慢慢的,她腿間多了一隻手,直接將她整個人蹲著抱了起來,她一怔,還不等回頭去看,便有人在她耳邊道「你這是在心疼?」
凝兮偏頭,見万俟笙正冷眼瞧著她,他身子也極冷,不知道站在她身後多長時間了。
她抿唇道「我沒有。」
左燼抻了抻麻了的腿,抬頭掃了她一眼,還跟著添上一把油「那擔心都寫臉上了,就差沒上個色了,你還說沒有?」
這可是赤果果的污衊啊,凝兮瞪他「我本來就沒有。
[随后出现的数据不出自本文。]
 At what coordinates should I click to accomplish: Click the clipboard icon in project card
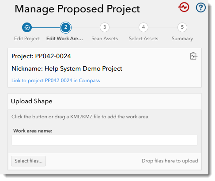pos(194,56)
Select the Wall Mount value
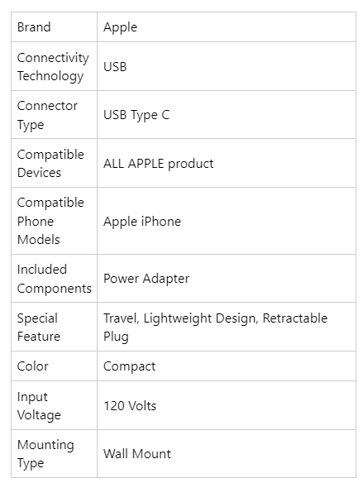Image resolution: width=363 pixels, height=483 pixels. click(137, 454)
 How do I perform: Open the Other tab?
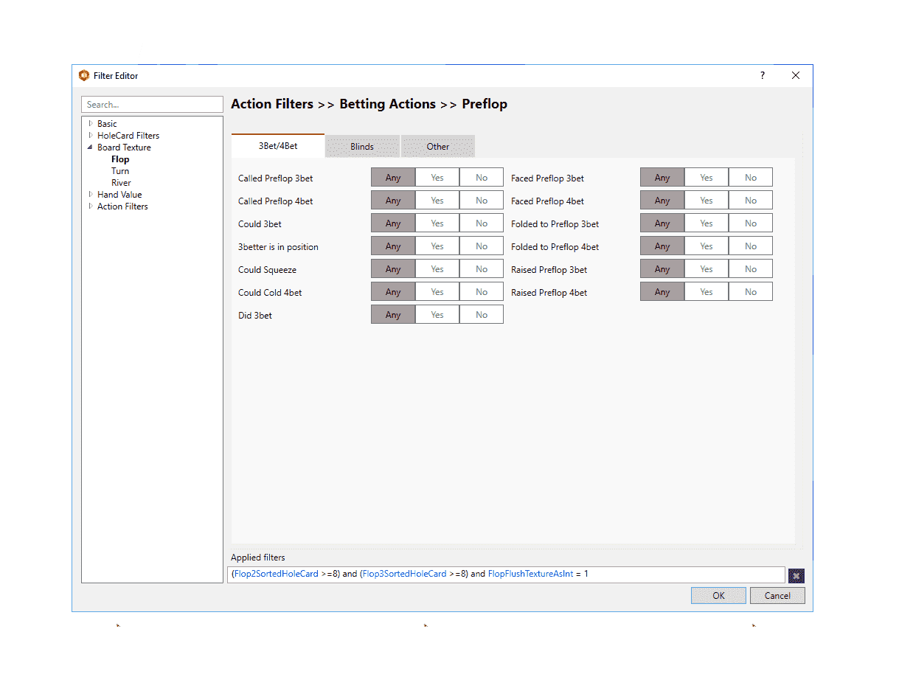[x=437, y=146]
」
她只是想,應該跟君洛正式做個敵人,但是君洛不想,他從前到現在的所作所為,足以讓君霧不再信任他了。
她靳凝兮是個講理的人,況且現在這個樣子不上不下的算個什麼事兒。
万俟笙酸溜溜的看她糾結的模樣,低頭就咬了她一口。
霽月左燼都十分有眼力見兒,扭頭悄悄退了下去,還捎帶著拿走了凝兮換下來的衣服。
男人的牙齒不輕不重的咬在她的嘴唇上,惡意磨了一會兒,又狠狠的咬了一口。
動不動就咬人,什麼毛病!
凝兮悶哼,猛地要偏過頭去,万俟笙卻是不縱,咬破嘴唇,抵開牙關,肆掠的侵佔著她。
凝兮仰著頭吻得不舒服,況且這周圍寒風凜冽得很,她難受得雙手抵在他的胸上去推,口齒不清的道「你放開我。」
万俟笙惡劣的勾了勾唇,卻是直接將人抵到牆上,脅迫般抬著她的下巴,從狂風暴雨又換成春雨綿綿。
凝兮被吻得暈頭轉向,僵冷的身子卻是一點點的回暖了。
「你放開我。」
染了***卻又刻意壓小的聲音令他心中一顫,忍不住的將人摟緊了,細腰如柳,他鳳眸沉了沉:「下次還敢不敢了?」
敢當著他的面兒如此看著旁的男人,她都沒有這麼看過自己,難不成是覺著他太大方了么?
可凝兮沒有想到那個層面上,將事情認真的琢磨幾番還是不覺著自己哪裡不對。
她一本正經的抬頭頂嘴「可是我們要不就跟君洛是敵人,這樣不上不下不清不楚的關係,我總覺著我就像是故意拖了他下水一樣。」
万俟笙咬牙掐了她一下「那是他的事情。」
「可是君洛不是我們的人,卻又被認為成是我們的人,豈不是委屈?」
這話一聽,味道也就不對勁兒了,万俟笙嗤笑一聲「喲,你替他委屈?」
凝兮皺眉,透過縫隙看向那個宮殿,見君洛已經不站在那裡,她鬆了口氣,埋怨道「你就不怕別人聽見?」
「聽見又如何?」看她又往那邊看了一眼,万俟笙危險的眯了眯眼,伸手將她摟在自己懷裡「聽見了,讓他直接提著我們兩個人以表忠心不就行了?豈不是更好?」
這醋吃的是為了什麼啊?凝兮長嘆一口氣,乾脆的張開.雙腿掐著他腰,滿臉嬌橫:「我只是覺著,他現在被人誤會,若是將來有一天真的打起來了,明明是他欠我比較多,搞得我欠了他似得,心裡不舒服罷了。」
万俟笙神色涼涼。
凝兮眨眨眼湊上去「這回你明白了吧?」
低笑一聲,男人搖了搖頭,惡劣的將人捆在自己的腰上,騰地一下就站了起來。